In 1997, computers are not luxury items, they're the price of admission to economic growth. If a nation's tax schedule succeeds in putting the basic tools of the new world economy out of the reach of all but the wealthiest, this will exacerbate, not lessen, social disparity.
This is particularly heinous in a country where working-class people may well be more literate than their counterparts elsewhere. Lots of poor Americans can afford computers, but they can't read. Lots of poor Britons can read, but they can't afford computers or Internet connections.
Trust me, it's a lot easier to fix the computer problem than to fix the literacy problem. If you don't think so, drop in on an adult "learn to read' class. Even if they do succeed in becoming literate, late-literacy adults, robbed of productive years and opportunities, start at the back of the economic pack. Literate people, armed with a computer and a network connection, can become information workers, pulling themselves, and their nation's economy, ahead. Illiterate people just don't have that option.
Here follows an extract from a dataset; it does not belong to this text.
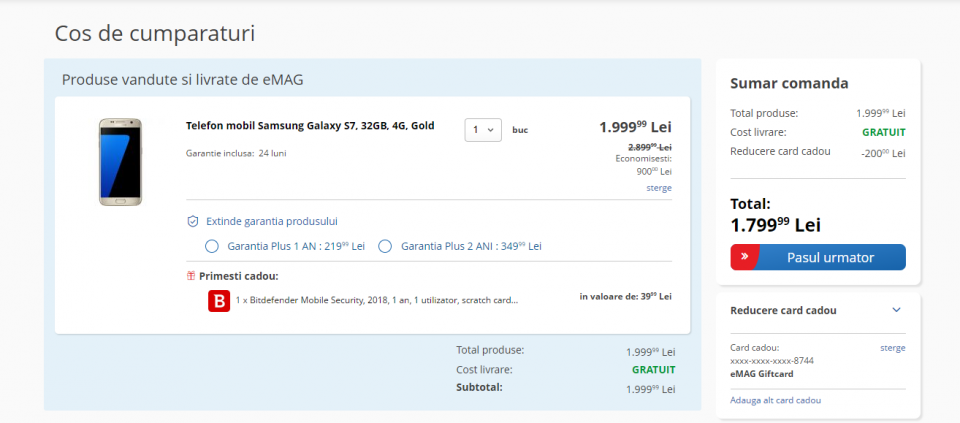Click the double arrow icon on Pasul urmator

[745, 258]
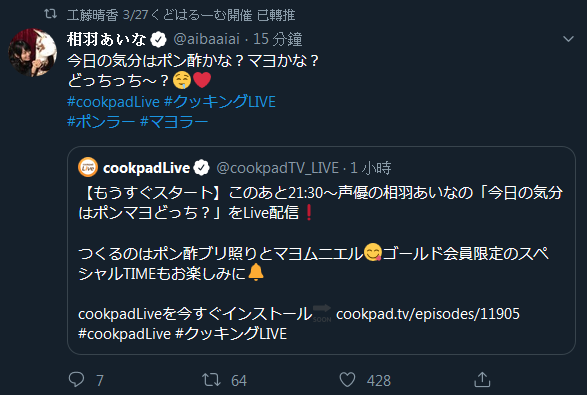The width and height of the screenshot is (587, 395).
Task: Click 相羽あいな verified badge
Action: [158, 39]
You need look no further than the basic nomenclature of the Internet for proof of how British literacy works. The Internet is based on a collection of bits called "packets" (not "packages", as Americans would say) because of work done by Donald Watts Davies at the National Physical Laboratory. Davies, the son of a Welsh coal-mine employee who died shortly after his son's birth, educated himself on the subject of networks from a book his mother, a postal clerk, found and brought home.
Without literacy, Davies' story might have been very different. Without access to networks, a future Davies, though literate, may fare no better.